▸ **WRITTEN REQUEST 1**: List the usernames of everyone who posts in the forum thread about a mother's worry over driving with her baby.
▸ **WRITTEN REQUEST 2**: Reproduce the forum thread word for word, from "Sally872 · 30/06/2021" to "is worried about.".

▸ **PASSAGE GIVEN**:
>> Begin
Youdiditanyway · 30/06/2021 08:52

Guessing her baby is a car screamer, some babies are and it’s difficult to drive with a baby screaming in the back so I understand her anxiety. 80 minute round trip isn’t exactly around the corner, I’d cut her some slack personally.

Sally872 · 30/06/2021 08:52

I am reading "incase she cries" to mean that the baby isn't a baby known for screaming in the car but this is something the mum is worried about.

It is unfair she won't drive to you and ridiculous to think a mother of four doesn't remember what having a baby is like.

However there is nothing you can do about it, go the amount of times you are happy to go and if she wants more regular visits she will have to do some of the driving.

strawberrymilkshakeisdelicious · 30/06/2021 08:55

I have huge anxiety around driving and also felt like this with my baby (also my first). I was worried she'd cry and I wouldn't be able to soothe her and would have to pull over (which is a nightmare for me, i hateeeee stopping in unfamiliar places and panic about it!!)

I would encourage her to try baby steps (driving shorter distances) for now. Then build it up to a bigger drive. Maybe set her a challenge to drive up in a month and do four shorter drives before then. That's what I did.
>> End
▸ **RECORDED DATA**:
>> Begin
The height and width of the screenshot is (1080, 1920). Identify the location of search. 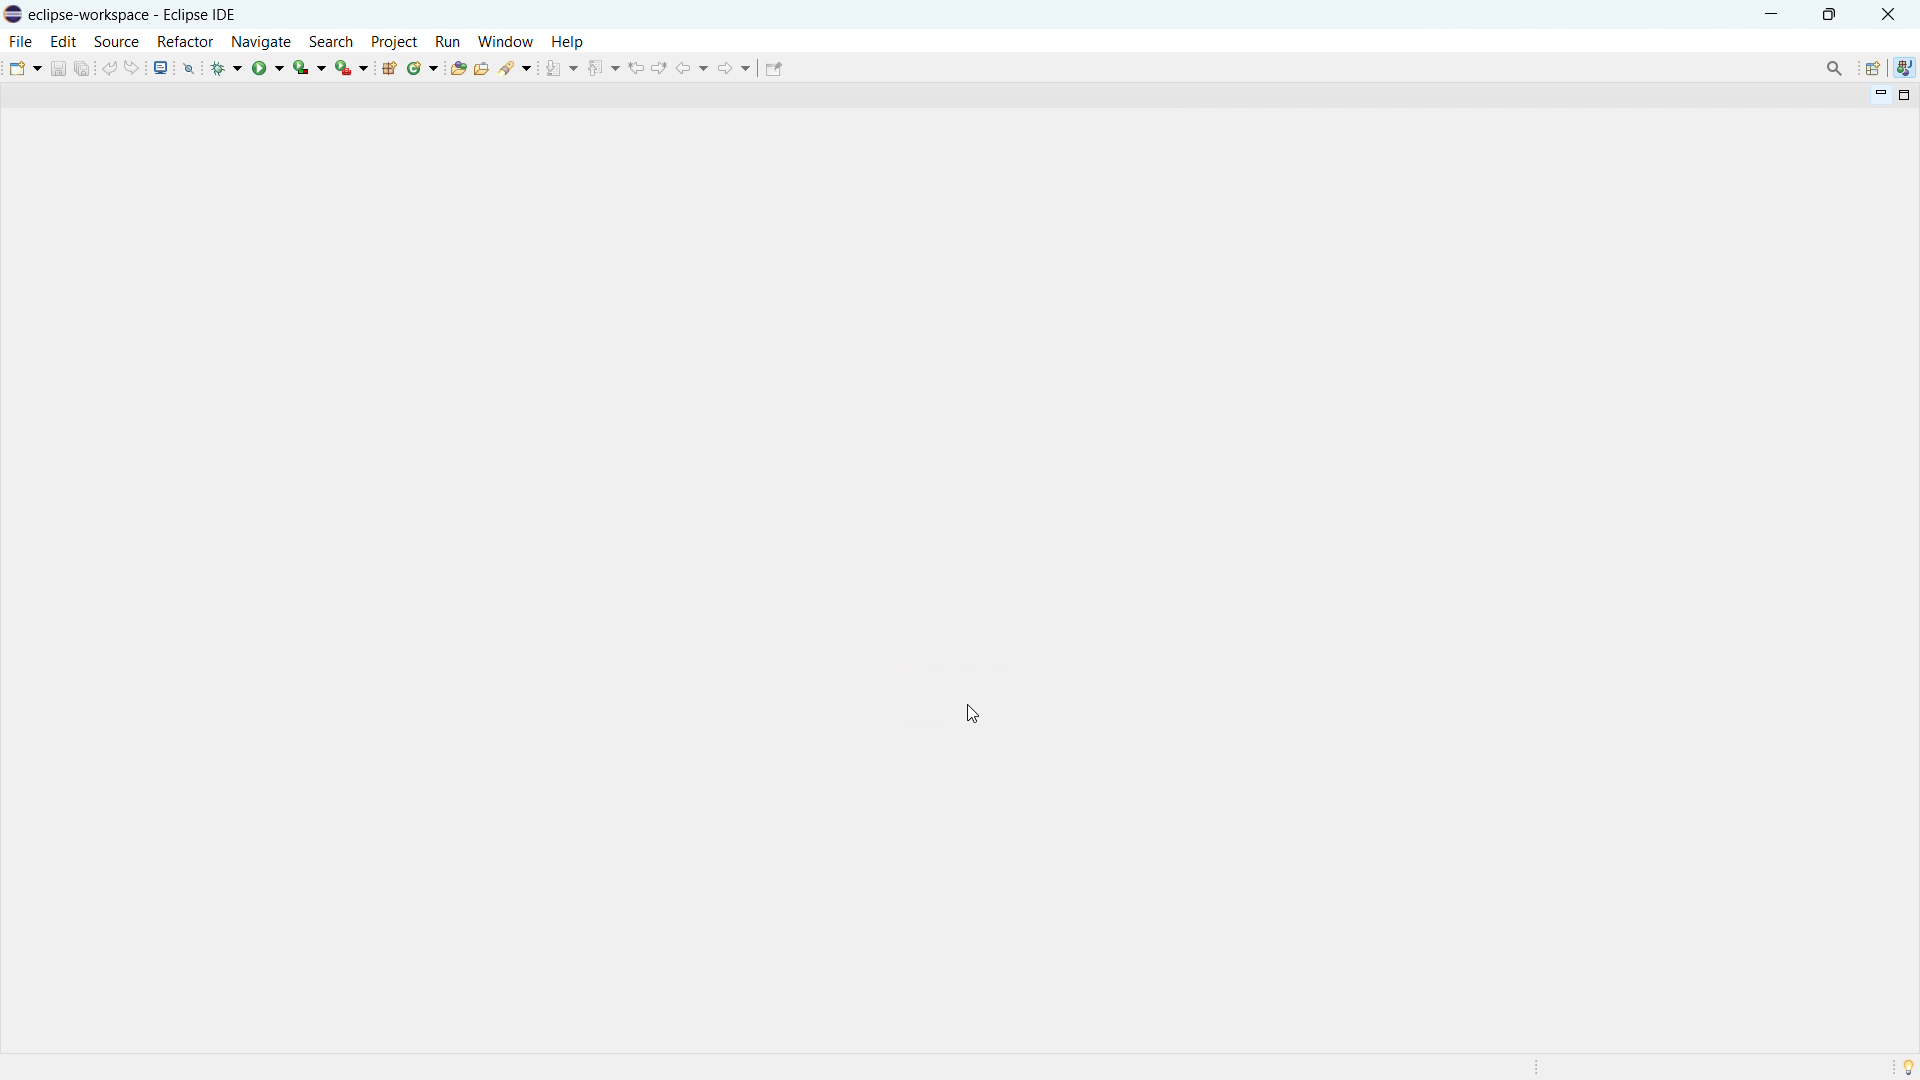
>> End
▸ **WRITTEN SOLUTION 1**:
Youdiditanyway
Sally872
strawberrymilkshakeisdelicious

▸ **WRITTEN SOLUTION 2**:
Sally872 · 30/06/2021 08:52

I am reading "incase she cries" to mean that the baby isn't a baby known for screaming in the car but this is something the mum is worried about.